Tribune

Non mais des fois !

(« Vous avez la parole »)
Les émissions audacieuses et originales, les espaces de création uniques, l’ouverture aux musiques non officielles et à la culture musicale, ça intéresse qui ?


Non mais des fois, elle exagère Anne Montaron ! Elle devrait être bien contente d’avoir eu le privilège de réaliser une des émissions musicales les plus stimulantes du PAF. Alors de quoi se plaint-elle ? Que son émission « A l’improviste » qui laissait un espace de création dédié à la musique improvisée, où les concerts étaient enregistrés en public et diffusés ensuite sur France Musique soit menacée de disparition en plein milieu de saison ? Et alors quoi, la chaîne a eu l’immense bonté d’accorder cette plage horaire à cette émission qui, disons le tout net, n’intéresse absolument personne, en dehors de quelques mélomanes, des amoureux de la musique sous quelque forme que ce soit, des érudits, des curieux de la culture, des démangés de la création et de quelques camés qui ne croient qu’au spectacle vivant et enfin, last but not least, de ceux qui osent prétendre que la musique peut être un espace de liberté et de création instantané.

Non, franchement, elle exagère, Anne ; il y a des maisons pour ça ! Il est temps aujourd’hui de passer aux choses sérieuses et de recadrer la grille des programmes autour des émissions qui fonctionnent.
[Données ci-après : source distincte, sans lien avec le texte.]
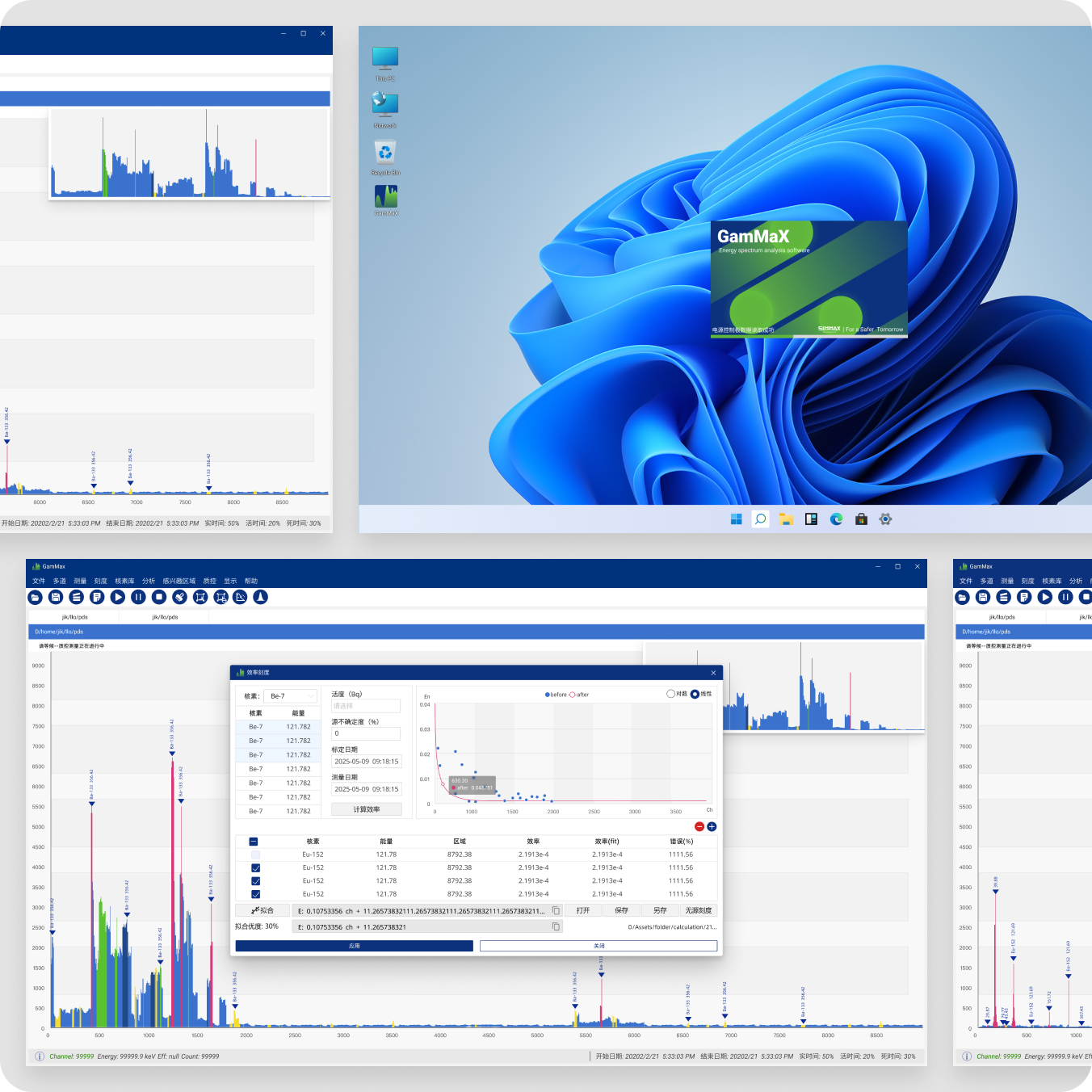Open the 活度 (Bq) 请选择 dropdown
This screenshot has height=1092, width=1092.
click(x=366, y=706)
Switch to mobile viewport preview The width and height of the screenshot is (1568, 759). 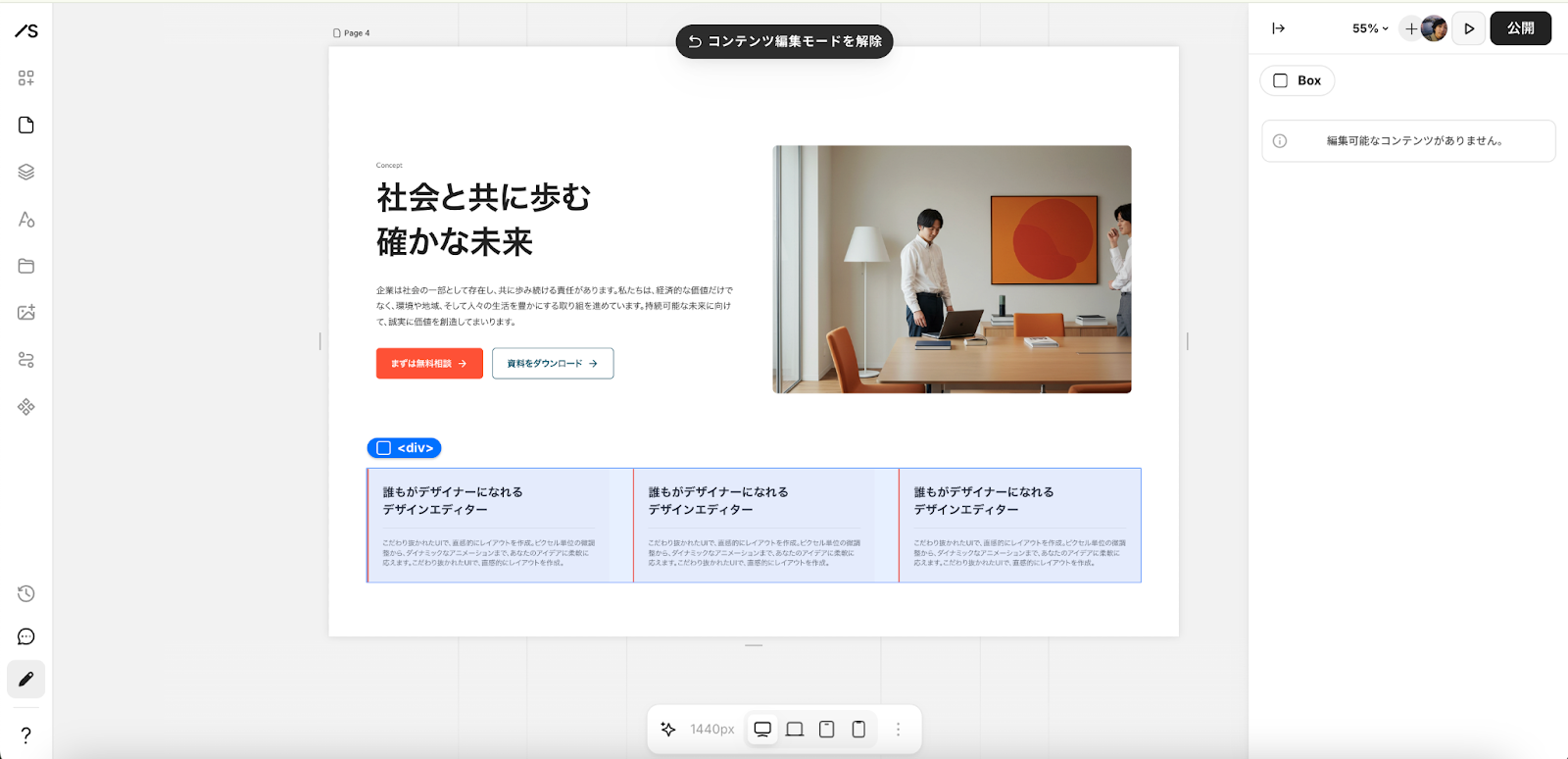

Tenez, tous les soirs de la semaine à 21 heures France Inter propose les trompettes d’Aïda et Frédéric déboule au carrefour de « Lodéon », pour une heure de musique bien comme il faut. Voilà l’exemple à suivre si Radio France veut reconquérir ses parts de marché. Les émissions audacieuses et originales, les espaces de création uniques, l’ouverture aux musiques non officielles et à la culture musicale, ça intéresse qui d’abord ?

Non, franchement, elle exagère, Anne Montaron ! Enfin, est-ce à Radio France - et surtout à France Musique - de prendre le risque de proposer des programmes exigeants et innovants ? Et voilà qu’on va encore une fois demander au service public de diffuser des programmes dont le privé ne veut pas pour ses auditeurs. Comme si c’était son rôle, au service public !

Non, elle exagère, Anne Montaron ; et puis quoi encore ? Pourquoi pas des émissions d’ethnomusicologie sur France Musique tant qu’on y est ? On est pas à la Radio Suisse ici, ni sur Aligre, ici c’est le SERVICE PUBLIC madame…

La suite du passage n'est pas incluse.